Estimated Cost: $4,000.00
3) Creation of a new networking structure to provide additional fault tolerance. With implementation of this recommendation, each server will get a second network card. The second network card will be connected to a different network switch. If a network switch fails, or a server’s network card fails, connectivity will still exist via the second network card and second network switch. This is accomplished not only by hardware, but also using special software drivers from HP/Compaq that allow "Teaming" of network cards.
Estimated Cost: $15,000.00
4) Improve the performance of the Remote Monitoring Systems, by upgrading the connections with Nuclear power plants. Currently there are 56K dedicated lines to each Nuclear Power Plant in Illinois. Our recommendation is to replace those connections with T1 frame relay connections. This upgrade will continue to enjoy the built-in fault tolerance that the SBC data network, frame-relay cloud, provides.
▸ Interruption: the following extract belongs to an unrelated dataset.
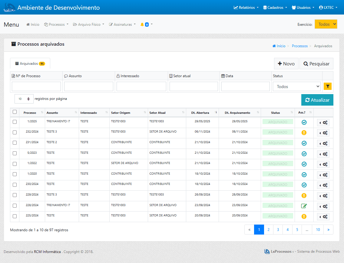Click the LxProcessos logo in header

(9, 8)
Estimated Cost: $10,000.00
5) Distributed File Sharing within Windows server 2003. DFS would provide fault tolerance for everyone's file shares.
Estimated Cost: Free
COSTS SUMMARY – RECOMMENDED UPGRADES
Estimated Costs Total: $41,000.00 in SFY05
$22,000.00 Annually starting in SFY06
Business Continuity Disclosure:
It is our hope that you will adopt our recommendations for the enhancements to your current infrastructure. We feel that these enhancements will immediately improve the survivability and performance characteristics of your systems. If these recommendations are accepted, our firm will immediately begin work to implement these recommendations, working in concert with your information technology personnel, as we have been fortunate to do thus far in our mutually beneficially relationship. Following the implementation phase, your agency could effectively use language similar to the following example of a business continuity disclosure, in your public information brochures and public information in general:
Business Continuity Disclosure Statement:
The Illinois Emergency Management Agency (IEMA) supports several systems that are critical to the safety of the citizens of Illinois. To ensure the delivery of critical services supported by those systems, IEMA utilizes a comprehensive approach to continuity planning, an approach that increases the survivability and fault tolerance of those critical systems. In the event of a disaster that limits our current capabilities, we have plans in place to restore operations quickly and efficiently. These plans are “living documents” and thus are evaluated constantly and updated according to an established schedule.
REFERENCES & ENDNOTES
- Mission-Critical Network Planning, Matthew Liotine, 2003
- IDS 594 Business Continuity Planning, Instructor Dr. Matthew Liotine
- Illinois Emergency Management Agency, Systems Documentation
- IEMA Disaster Recovery Plan, William M. Waggoner, IEMA
- Special Thanks to Steve Ellis, IEMA Networks, IT Guru
From SFY05 State Budget Book:
The state spends over $640 million annually on technology, including personnel, infrastructure and contractual services. The state’s information technology function is highly decentralized, with most IT decisions made independently with little consistency or synergy among agencies. The consequence is a duplication of investments between agencies and higher technology costs. In addition to developing critical IT standards for the state, the IT initiative has achieved substantial savings through a series of renegotiations and reductions. For example, CMS achieved a 20 percent reduction in the cost of Centrex telephone lines, a 45 percent reduction in the cost of selected wireless services, and a 20 percent reduction in the number of IT contractors working with state agencies.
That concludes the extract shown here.